I think the problem is injecting politics that are outside of what is established into previously existing franchises. Star Trek is not apolitical from its inception, nor is Star Wars, or any story, really. I think fans are right to object to older franchises being used as political mouthpieces for ideas that weren’t originally there. It’s one thing to portray a future where men and women are equal, like in Star Trek; it’s quite another to portray one where all the women are better than men. People pick up on that.

 

What motivated you to become an independent writer?

One of my first books, Muramasa: Blood Drinker was so outside the normal boundaries of genre fiction (and in such a small niche) that publishing it independently was what I needed to do. Now, I can’t really imagine having to deal with the demands of a publisher – I get to write my stories exactly the way I want them to be. I also don’t have to wait months and months for something to be published and to see what readers think of it.

 

What are the benefits and challenges of being an independent author?

You have to do everything yourself or else pay for it – covers, editing, marketing, etc. There’s a freedom in that, because you can do what you want and you are in control, but it takes time and some careful planning to make money doing it.

 

As a writer myself, I feel that there are certain themes and tropes that are consistent throughout our stories. What do you think are yours?

First, that love matters, and love is often not up to you. Second, that we live in a world that is of our own creation, in both a literal and metaphysical sense. It’s esoteric and beyond the scope of this interview, but you will find that theme in most of my books.

 

Looking back on your career so far, what do you think are the books that define you more as an author?

Muramasa was the book where I finally put it all together and wrote something really worth reading. It was a story I wanted to tell for a long time.
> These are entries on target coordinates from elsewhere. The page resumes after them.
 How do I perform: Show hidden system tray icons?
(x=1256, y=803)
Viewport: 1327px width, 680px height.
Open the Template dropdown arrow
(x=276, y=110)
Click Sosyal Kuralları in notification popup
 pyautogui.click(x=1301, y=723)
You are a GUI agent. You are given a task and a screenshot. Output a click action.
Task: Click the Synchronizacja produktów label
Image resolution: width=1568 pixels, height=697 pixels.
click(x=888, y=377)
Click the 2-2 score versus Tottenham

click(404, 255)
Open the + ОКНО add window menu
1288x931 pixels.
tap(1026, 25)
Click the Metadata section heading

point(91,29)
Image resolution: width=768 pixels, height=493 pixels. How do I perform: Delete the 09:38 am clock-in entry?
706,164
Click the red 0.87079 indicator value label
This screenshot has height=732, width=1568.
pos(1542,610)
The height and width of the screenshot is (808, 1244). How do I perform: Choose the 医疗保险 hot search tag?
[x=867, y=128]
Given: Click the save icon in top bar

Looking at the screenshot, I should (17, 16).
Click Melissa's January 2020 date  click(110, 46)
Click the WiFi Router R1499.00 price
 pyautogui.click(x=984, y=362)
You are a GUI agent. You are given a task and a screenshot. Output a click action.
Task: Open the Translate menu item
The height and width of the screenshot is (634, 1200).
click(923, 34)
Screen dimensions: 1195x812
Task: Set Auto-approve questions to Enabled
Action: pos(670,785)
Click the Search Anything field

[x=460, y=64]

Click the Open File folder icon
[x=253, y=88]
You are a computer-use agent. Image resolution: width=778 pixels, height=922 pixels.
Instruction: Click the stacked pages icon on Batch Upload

Likewise, The Water of Awakening is like that. Both a great yarns and ooze my philosophy.

City of Silver is actually one of my first books, which had never been published, re-worked and improved. That’s the one that made me decide to switch from music to writing.

 

How do you find the balance between your now-established style and trying different things with your books?

I don’t try to strike a balance. I constantly experiment and try new things.

 

What are you currently working and where can our readers buy your books?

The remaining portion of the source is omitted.